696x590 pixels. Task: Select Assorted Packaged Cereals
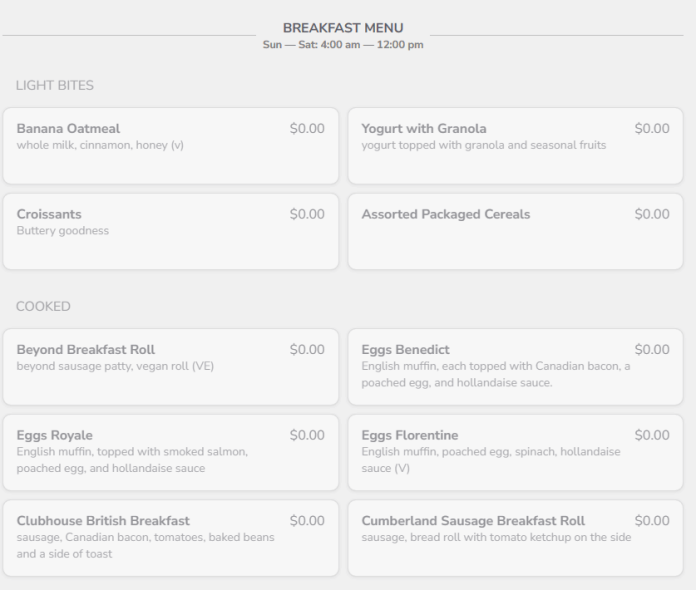(x=515, y=231)
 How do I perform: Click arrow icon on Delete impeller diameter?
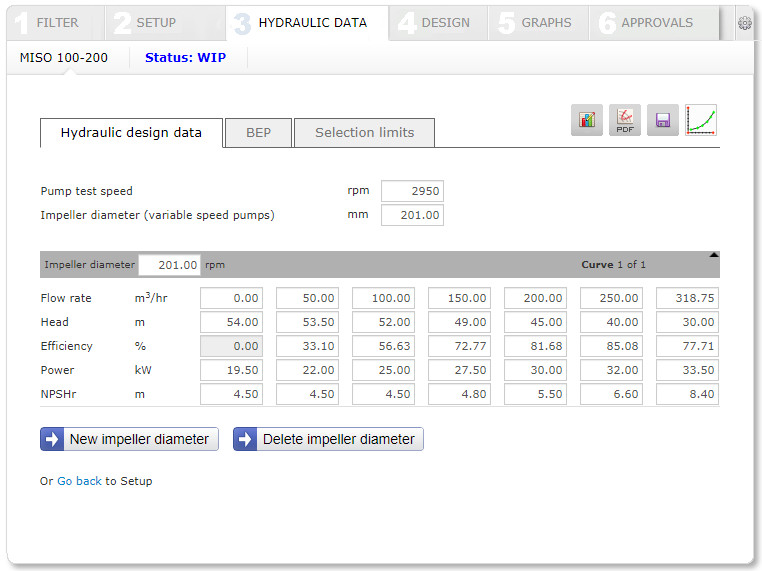click(x=245, y=439)
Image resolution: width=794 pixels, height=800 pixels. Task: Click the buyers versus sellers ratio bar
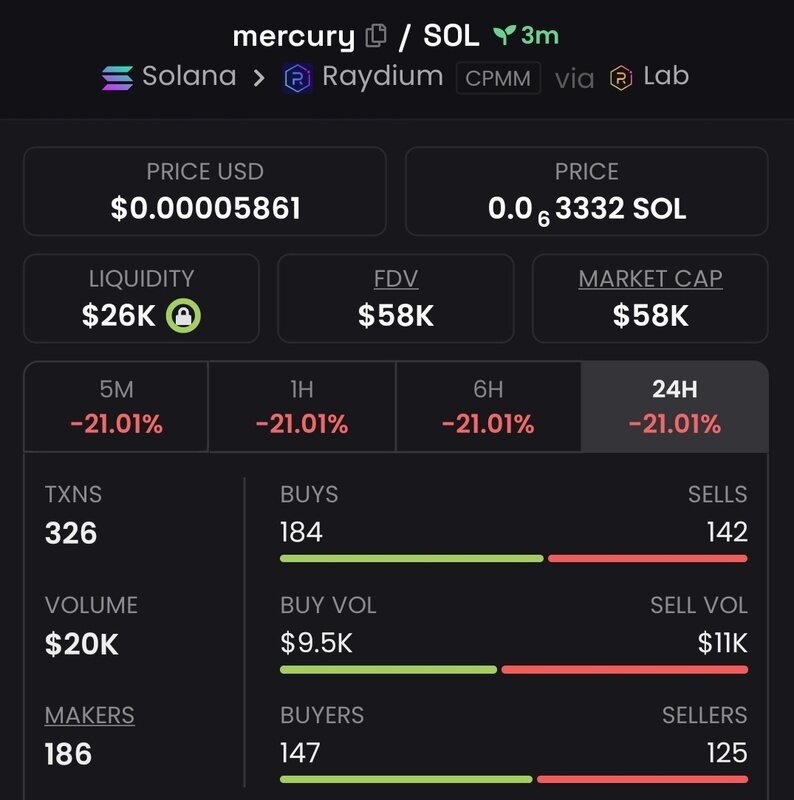pyautogui.click(x=513, y=779)
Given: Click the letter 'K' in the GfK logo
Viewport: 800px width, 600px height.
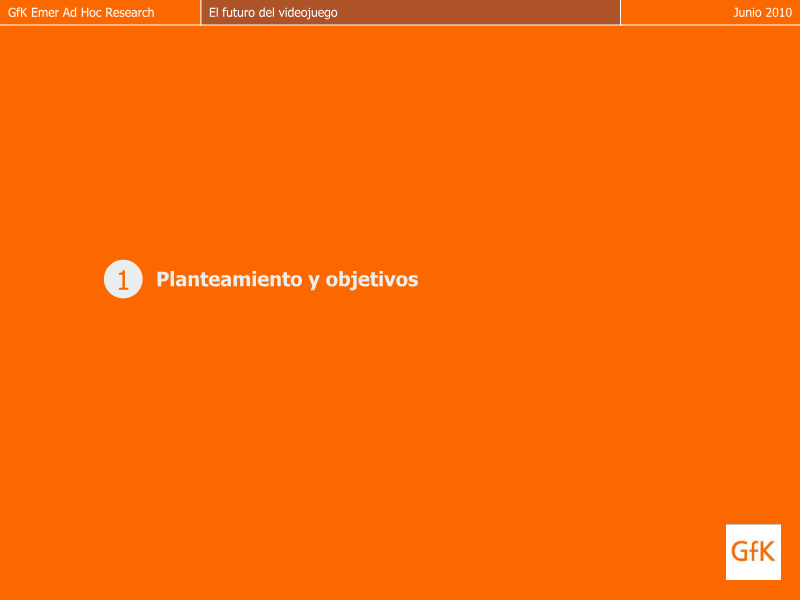Looking at the screenshot, I should (x=766, y=551).
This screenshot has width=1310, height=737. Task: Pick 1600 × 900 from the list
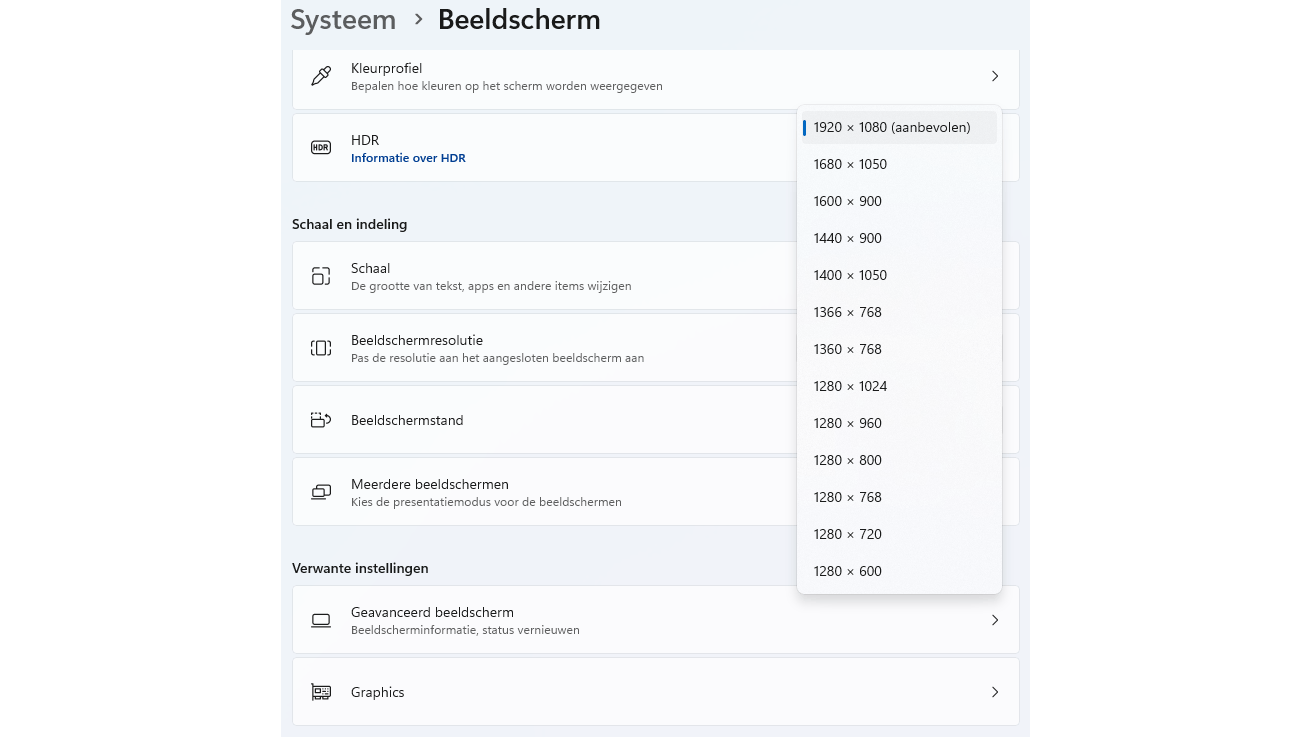[848, 201]
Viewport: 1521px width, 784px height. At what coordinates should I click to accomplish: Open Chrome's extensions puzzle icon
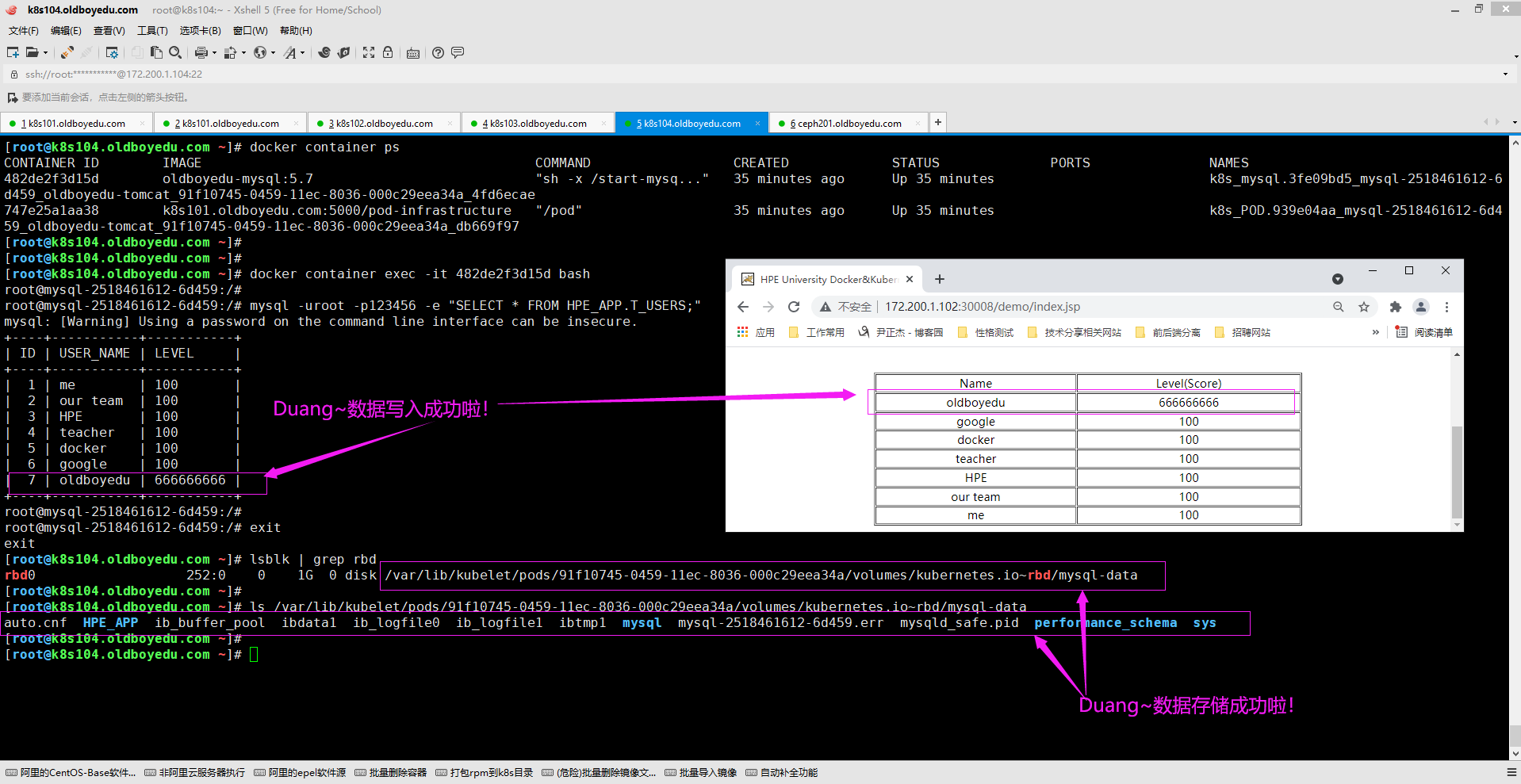click(x=1396, y=307)
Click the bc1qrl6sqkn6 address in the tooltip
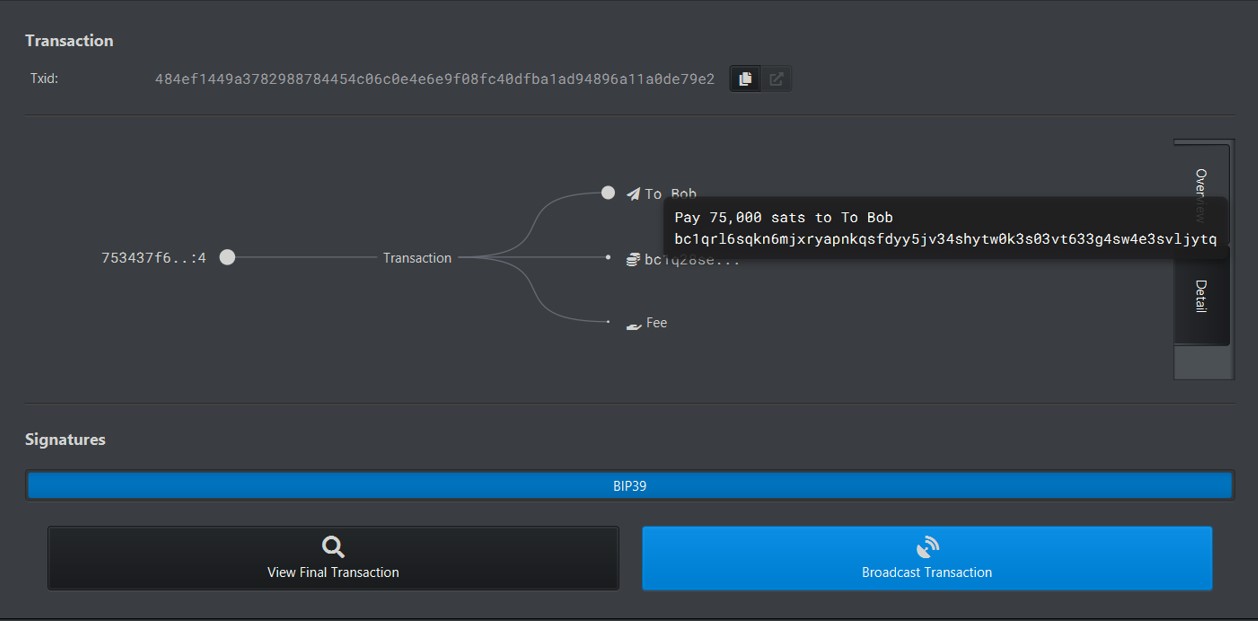 coord(945,239)
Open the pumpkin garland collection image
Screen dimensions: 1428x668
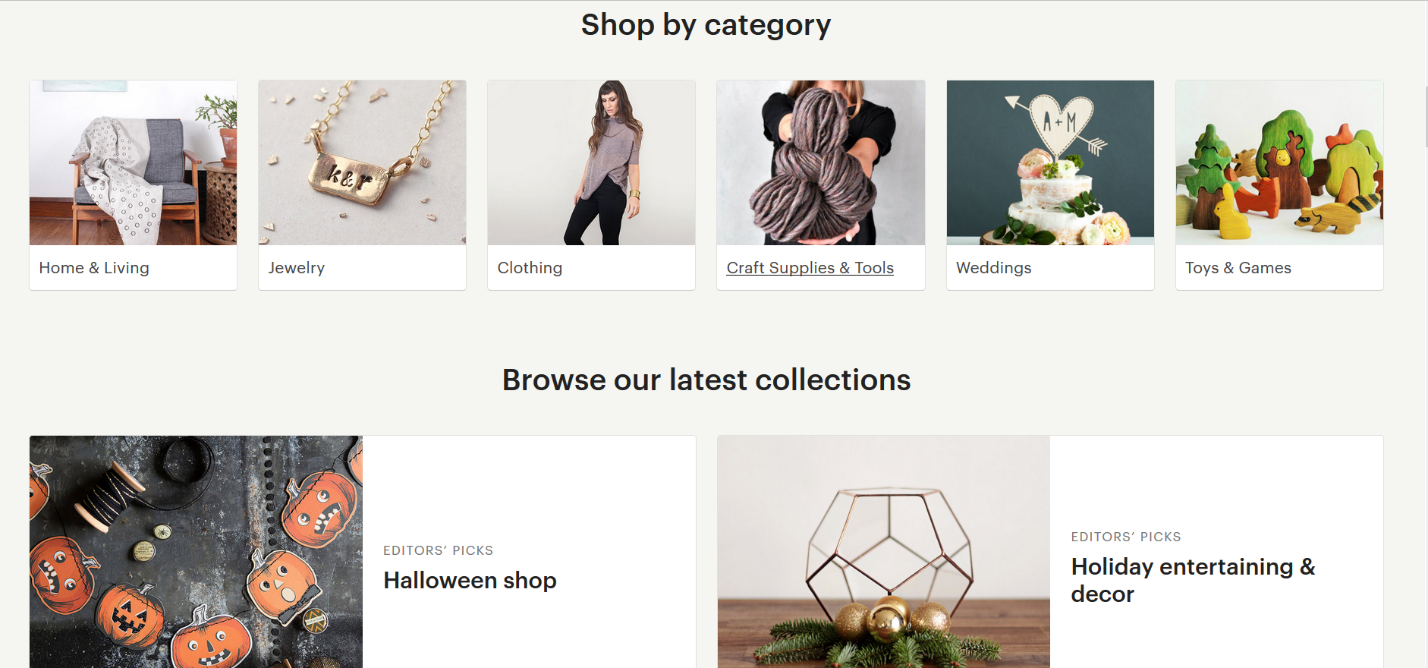point(196,552)
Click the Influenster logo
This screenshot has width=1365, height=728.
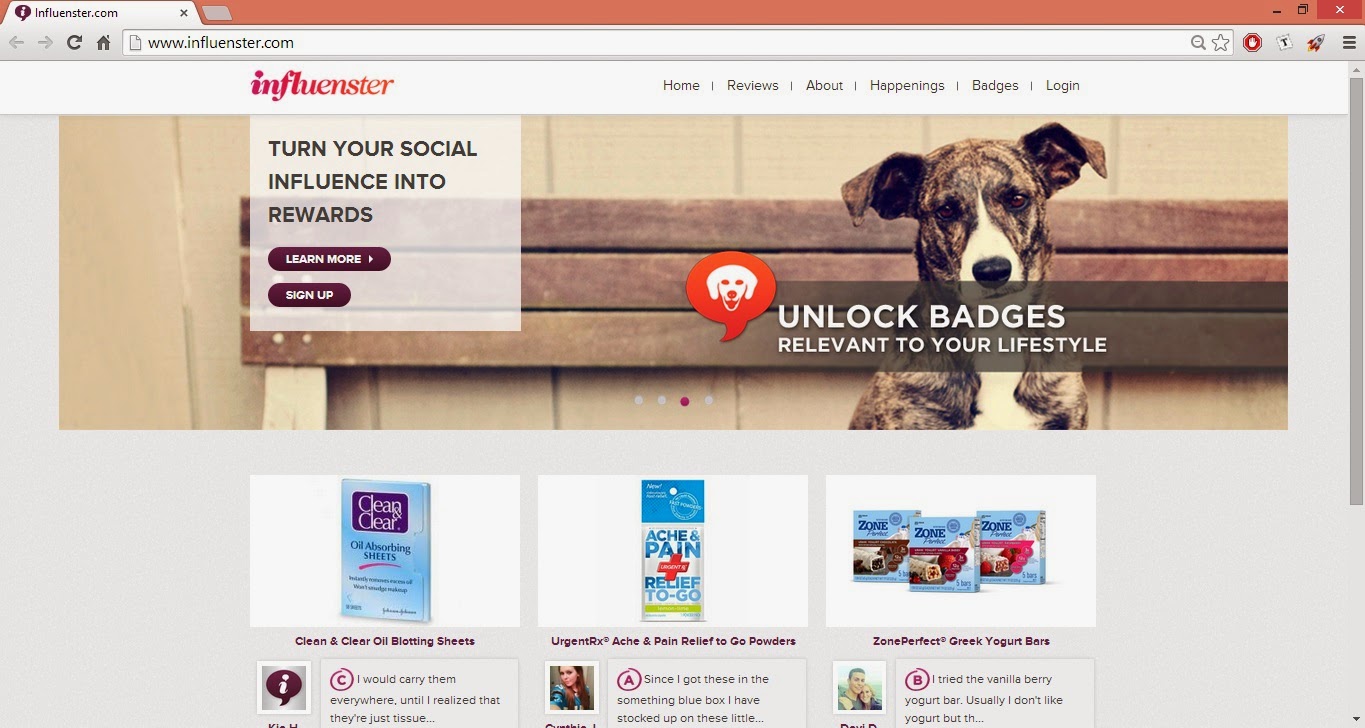(x=322, y=85)
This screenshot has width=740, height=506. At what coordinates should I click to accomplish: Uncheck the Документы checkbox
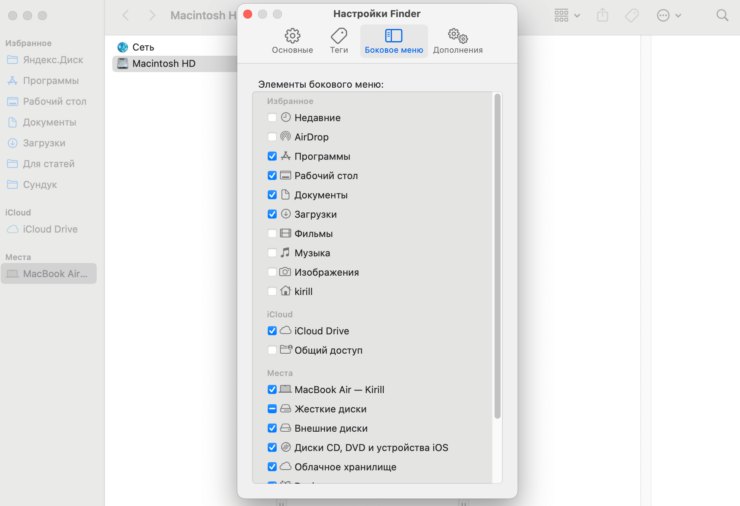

* _Problem description_
Nothing beyond a number is expected: count the lines of the material that hold the string "logo".

* _Result of this exercise_
2